Ha pasado mucha agua bajo el puente desde que lanzó su primer EP, “More Obsessed”, 11 años atrás. Y no solo en términos cronológicos, sino también en lo que respecta a la maduración de un sonido que, sin dejar de tener deudas con el que impuso en sus primeros trabajos, ha alcanzado un eclecticismo y un poderío que no se percibían del todo en sus primeros esfuerzos discográficos.
En todo caso, “A través del espejo”, el más reciente álbum de Ali Stone, que acaba de brindarle una cuarta nominación al Latin Grammy a la cantautora colombiana, sí se conecta directamente con su anterior producción, “Pandora”, en el sentido de que funciona como una suerte de secuela de dicha placa, que era altamente experimental.
Sentada a nuestro lado en su pequeño pero acogedor departamento de Brentwood, que sirve a la vez como estudio de grabación, y en el que conviven de manera inesperadamente cordial instrumentos musicales de todo tipo y sofisticadas herramientas sonoras de trabajo, la joven colombiana nacida con el nombre de Alicia Gómez aseguró que lo que puede lucir como una ruptura es en realidad un retorno a su esencia original: ella mismo se inició en la adolescencia como una competente guitarrista que grababa para diferentes bandas y que participaba en conciertos.
“Eso fue desde los 13 hasta los 17 años; yo era super alternativa y decía que quería ser como Joe Satriani”, nos dijo la artista, en alusión al virtuoso e influyente músico estadounidense que se ha hecho famoso por sus interpretaciones instrumentales. “Después entré en la música electrónica, pero, cuando empecé a hacer remixes en vivo, mantenía siempre ese elemento medio rockero, tocando incluso solos de guitarra y de batería”.

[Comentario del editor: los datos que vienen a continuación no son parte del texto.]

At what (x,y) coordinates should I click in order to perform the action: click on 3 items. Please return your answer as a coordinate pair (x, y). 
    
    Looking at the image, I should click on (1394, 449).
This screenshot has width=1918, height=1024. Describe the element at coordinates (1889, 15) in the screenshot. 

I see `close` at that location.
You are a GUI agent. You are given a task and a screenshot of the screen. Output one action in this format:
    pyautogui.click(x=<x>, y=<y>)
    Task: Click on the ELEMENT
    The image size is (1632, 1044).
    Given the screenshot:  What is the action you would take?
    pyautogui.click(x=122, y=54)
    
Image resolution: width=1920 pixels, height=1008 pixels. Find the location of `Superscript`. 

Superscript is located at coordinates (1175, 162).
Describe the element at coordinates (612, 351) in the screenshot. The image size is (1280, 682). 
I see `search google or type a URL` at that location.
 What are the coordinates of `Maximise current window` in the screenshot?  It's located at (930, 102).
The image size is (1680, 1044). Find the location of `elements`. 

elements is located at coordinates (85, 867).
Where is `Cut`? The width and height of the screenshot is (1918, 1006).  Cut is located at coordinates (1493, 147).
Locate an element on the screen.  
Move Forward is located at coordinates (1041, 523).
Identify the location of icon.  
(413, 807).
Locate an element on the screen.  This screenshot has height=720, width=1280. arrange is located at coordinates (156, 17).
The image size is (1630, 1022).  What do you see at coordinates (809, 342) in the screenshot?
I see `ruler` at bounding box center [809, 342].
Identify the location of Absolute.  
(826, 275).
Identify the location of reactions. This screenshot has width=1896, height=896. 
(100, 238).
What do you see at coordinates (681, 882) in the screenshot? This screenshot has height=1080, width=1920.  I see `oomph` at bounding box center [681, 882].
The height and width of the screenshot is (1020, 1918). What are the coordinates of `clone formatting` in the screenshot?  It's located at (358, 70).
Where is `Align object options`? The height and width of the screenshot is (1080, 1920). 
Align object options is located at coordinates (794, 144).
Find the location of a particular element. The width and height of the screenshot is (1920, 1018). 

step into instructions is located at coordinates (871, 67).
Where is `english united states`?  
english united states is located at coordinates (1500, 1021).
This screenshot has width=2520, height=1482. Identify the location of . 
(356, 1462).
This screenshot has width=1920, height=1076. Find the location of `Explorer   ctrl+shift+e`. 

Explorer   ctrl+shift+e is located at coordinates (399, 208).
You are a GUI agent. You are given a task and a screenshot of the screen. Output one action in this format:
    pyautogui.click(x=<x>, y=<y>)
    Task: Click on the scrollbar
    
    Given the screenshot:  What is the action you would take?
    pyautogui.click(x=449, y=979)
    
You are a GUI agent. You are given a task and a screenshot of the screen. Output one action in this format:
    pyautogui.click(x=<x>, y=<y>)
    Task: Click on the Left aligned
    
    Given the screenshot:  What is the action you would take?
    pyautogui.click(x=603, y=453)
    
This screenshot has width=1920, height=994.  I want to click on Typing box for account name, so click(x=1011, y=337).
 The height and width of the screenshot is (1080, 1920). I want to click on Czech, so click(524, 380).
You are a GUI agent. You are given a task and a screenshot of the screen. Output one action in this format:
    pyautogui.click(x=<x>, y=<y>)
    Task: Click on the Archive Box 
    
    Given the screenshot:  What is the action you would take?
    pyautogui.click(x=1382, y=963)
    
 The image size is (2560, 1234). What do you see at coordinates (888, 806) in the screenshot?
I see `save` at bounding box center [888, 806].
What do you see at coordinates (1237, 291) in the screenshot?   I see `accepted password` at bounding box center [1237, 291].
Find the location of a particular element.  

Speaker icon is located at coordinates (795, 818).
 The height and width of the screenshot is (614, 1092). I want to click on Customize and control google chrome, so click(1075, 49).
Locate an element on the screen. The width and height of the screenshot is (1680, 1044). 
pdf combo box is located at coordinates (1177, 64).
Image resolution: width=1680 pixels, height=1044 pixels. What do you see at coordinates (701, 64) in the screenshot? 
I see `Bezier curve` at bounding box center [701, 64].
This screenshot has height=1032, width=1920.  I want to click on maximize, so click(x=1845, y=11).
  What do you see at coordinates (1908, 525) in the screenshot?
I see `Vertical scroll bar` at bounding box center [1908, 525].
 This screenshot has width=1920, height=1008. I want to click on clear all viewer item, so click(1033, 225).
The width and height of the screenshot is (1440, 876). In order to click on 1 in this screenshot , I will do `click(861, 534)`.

El regreso a las raíces surgió en un momento en el que se había retirado prácticamente de la creación de obras propias para dedicarse sin descanso a unas labores de producción en provecho de otros artistas que, como descubrió súbitamente de manera amarga, terminaron afectando seriamente su salud.
“Estaba poniendo cero atención en mí misma; hubo un proyecto que no me dejó dormir más de tres horas por noche”, manifestó la bogotana, que fue diagnosticada en cierto momento con un severo caso de bruxismo que llegó a exponer las raíces de sus dientes. “Tuve que someterme a una cirugía de la boca muy invasiva cuya recuperación duró como tres meses; no podía casi ni hablar, ni cantar, ni trabajar, ni hacer ejercicio”.
Tras superar el difícil reto, Ali decidió grabar “Pandora”, un trabajo que, en sus palabras, estaba destinado a mostrar lo que realmente era, con mezcladas osadas de géneros que iban desde sus ya habituales incursiones en la electrónica hasta pasajes psicodélicos y explosiones metaleras, y que, pese a su rareza, obtuvo tres nominaciones al Latin Grammy en las categorías de Mejor Álbum Alternativo, Mejor Canción de Rock y Mejor Canción de Pop Rock.
Aunque había decidido tomarse un periodo de descanso en la elaboración de composiciones propias, el éxito de “Pandora” la llevó a involucrarse casi de inmediato en el desarrollo de “A través del espejo”, otro trabajo conceptual que expandía el carácter introspectivo de su antecesor para terminar de cruzar el umbral. “Estoy construyendo mi propia saga, armando el universo de lo que soy, pero conectando a la vez todo”, afirmó la muchacha.
“Me parece fascinante que el arte pueda hacer por un momento que te salgas de la realidad para entrar en un mundo fantástico; me encantan los discos, las obras de artes visuales y los libros que te invitan a imaginar tu propio mundo”, agregó. “Si ‘Pandora’ había sido ya bastante alternativo, ecléctico y mágico, decidí que ‘A través del espejo’ lo superara con creces”.